Les voitures concernées par cette authentification systématique est la cible préférée des contrebandiers de la «taule» qui les vendent sur commande. Parfois, les trafiquants de véhicules doivent faire appel à leurs «collègues» de l'autre rive de la méditerranée. Dans ce cas précis, les vols les plus courants sont connus sous l'appellation de «vol à l'assurance». La méthode est diabolique mais toute simple: le trafic est contracté avec la complicité du propriétaire du véhicule qui, attiré par l'affaire alléchante d'où il sort gagnant, vend frauduleusement son automobile aux trafiquants. Quelques jours après son arrivée en Algérie, une déclaration de vol est signalée par le propriétaire et là, c'est l'assureur qui encaissera le coup. Le dédommagement sera d'autant plus total que la voiture est assurée contre tous risques. Là encore, c'est une aubaine pour l'assuré qui fera d'une pierre deux coups et ce, en encaissant presque le double de la valeur de sa voiture. Entre temps, le véhicule est déjà écoulé sur le marché algérien. Et lorsqu'il sera retrouvé par les forces de l'ordre, c'est le nouveau propriétaire qui en fera les frais, car le véhicule lui sera immédiatement saisi et il ne pourra entamer aucune poursuite judiciaire. «Qu'importe le flacon, pourvu qu'on ait l'ivresse» disait Musset. Ainsi est le cas dans ce milieu où tous les coups sont permis, l'essentiel est d'arriver à sa fin: celle d'atteindre une valeur optimale. En véritable serpent de Lerne, ces réseaux de trafic de véhicules puisent leur force de leur déliquescence même. Ils ne disparaissent que pour resurgir inexorablement là où l'on s'y attend le moins. Donc la lutte doit être livrée en permanence et sur tous les fronts, tant au niveau local qu'international. A cet effet, la coopération entre les différents corps concernés par ce casse-tête chinois est la seule stratégie possible que l'on puisse adopter en vue de lutter efficacement contre le vol et le trafic de véhicules.
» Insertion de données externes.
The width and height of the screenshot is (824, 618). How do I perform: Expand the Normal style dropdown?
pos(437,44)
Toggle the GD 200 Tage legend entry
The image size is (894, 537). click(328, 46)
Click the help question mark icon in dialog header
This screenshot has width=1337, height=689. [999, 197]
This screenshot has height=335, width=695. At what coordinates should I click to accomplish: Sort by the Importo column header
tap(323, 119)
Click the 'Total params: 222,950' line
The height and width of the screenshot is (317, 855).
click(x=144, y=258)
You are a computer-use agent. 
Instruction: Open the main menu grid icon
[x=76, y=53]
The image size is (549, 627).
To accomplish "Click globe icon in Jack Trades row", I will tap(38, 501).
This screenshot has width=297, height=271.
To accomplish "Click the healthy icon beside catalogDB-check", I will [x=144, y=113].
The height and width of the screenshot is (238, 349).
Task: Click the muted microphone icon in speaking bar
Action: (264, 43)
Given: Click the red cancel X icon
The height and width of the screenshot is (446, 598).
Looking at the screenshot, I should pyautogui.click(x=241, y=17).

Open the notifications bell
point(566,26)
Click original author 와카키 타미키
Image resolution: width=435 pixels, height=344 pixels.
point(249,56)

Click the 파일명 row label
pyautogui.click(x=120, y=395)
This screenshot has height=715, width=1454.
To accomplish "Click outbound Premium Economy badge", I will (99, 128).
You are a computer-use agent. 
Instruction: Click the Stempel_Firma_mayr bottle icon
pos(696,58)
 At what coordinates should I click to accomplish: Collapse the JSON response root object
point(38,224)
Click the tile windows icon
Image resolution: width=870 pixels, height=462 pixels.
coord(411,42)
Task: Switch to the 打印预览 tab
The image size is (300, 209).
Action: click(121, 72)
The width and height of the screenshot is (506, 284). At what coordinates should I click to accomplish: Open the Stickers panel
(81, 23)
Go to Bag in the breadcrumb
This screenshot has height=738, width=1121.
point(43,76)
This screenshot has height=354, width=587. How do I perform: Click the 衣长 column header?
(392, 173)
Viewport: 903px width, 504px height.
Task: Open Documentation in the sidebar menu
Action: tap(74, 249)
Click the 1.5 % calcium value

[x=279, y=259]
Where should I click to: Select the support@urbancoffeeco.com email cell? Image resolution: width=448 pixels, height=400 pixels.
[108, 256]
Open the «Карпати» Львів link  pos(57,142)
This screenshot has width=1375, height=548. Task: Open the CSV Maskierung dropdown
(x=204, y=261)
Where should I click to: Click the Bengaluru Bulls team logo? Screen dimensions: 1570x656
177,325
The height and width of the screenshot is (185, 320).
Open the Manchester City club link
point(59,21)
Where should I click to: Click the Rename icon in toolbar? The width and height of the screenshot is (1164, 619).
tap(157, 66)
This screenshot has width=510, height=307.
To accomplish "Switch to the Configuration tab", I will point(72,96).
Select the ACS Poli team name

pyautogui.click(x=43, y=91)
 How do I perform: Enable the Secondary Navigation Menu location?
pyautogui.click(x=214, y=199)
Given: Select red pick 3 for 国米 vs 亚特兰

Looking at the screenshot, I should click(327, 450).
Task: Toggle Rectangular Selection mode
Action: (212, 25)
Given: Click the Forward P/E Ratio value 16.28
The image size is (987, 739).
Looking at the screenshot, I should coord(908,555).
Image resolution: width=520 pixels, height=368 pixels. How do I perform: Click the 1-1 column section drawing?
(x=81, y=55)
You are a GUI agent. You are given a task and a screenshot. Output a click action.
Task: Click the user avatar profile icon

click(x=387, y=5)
Les services de police, de la gendarmerie, des impôts et ceux des douanes, sont appelés à redoubler d'efforts et à chercher de nouvelles solutions susceptibles de minimiser les dégâts.
Justement dans ce sens, l'Assistance administrative internationale, un corps auquel participent différents services douaniers issus de plusieurs pays, livre une bataille acharnée contre ce genre de trafic dont la capacité de nuisance frappe l'économie des nations dans leurs fondements mêmes. L'Interpol, présente dans 80 pays (dont l'Algérie), n'est pas mise à l'écart dans le combat mené contre ce phénomène. Sa base de données ASF (Automated Search Facility) mise en service en 1997, contient aujourd'hui des enregistrements concernant plus de 2,5 millions de voitures volées dans 59 pays. Plus de 80 pays l'interrogent régulièrement 24 heures sur 24 et sept jours sur sept, pour savoir si des voitures ont été signalées comme volées.
On enregistre plus de 1000 réponses positives par mois, ce qui implique dans de nombreux cas, non seulement la restitution du véhicule, mais aussi la possibilité pour la police d'atteindre les organisations criminelles en cause.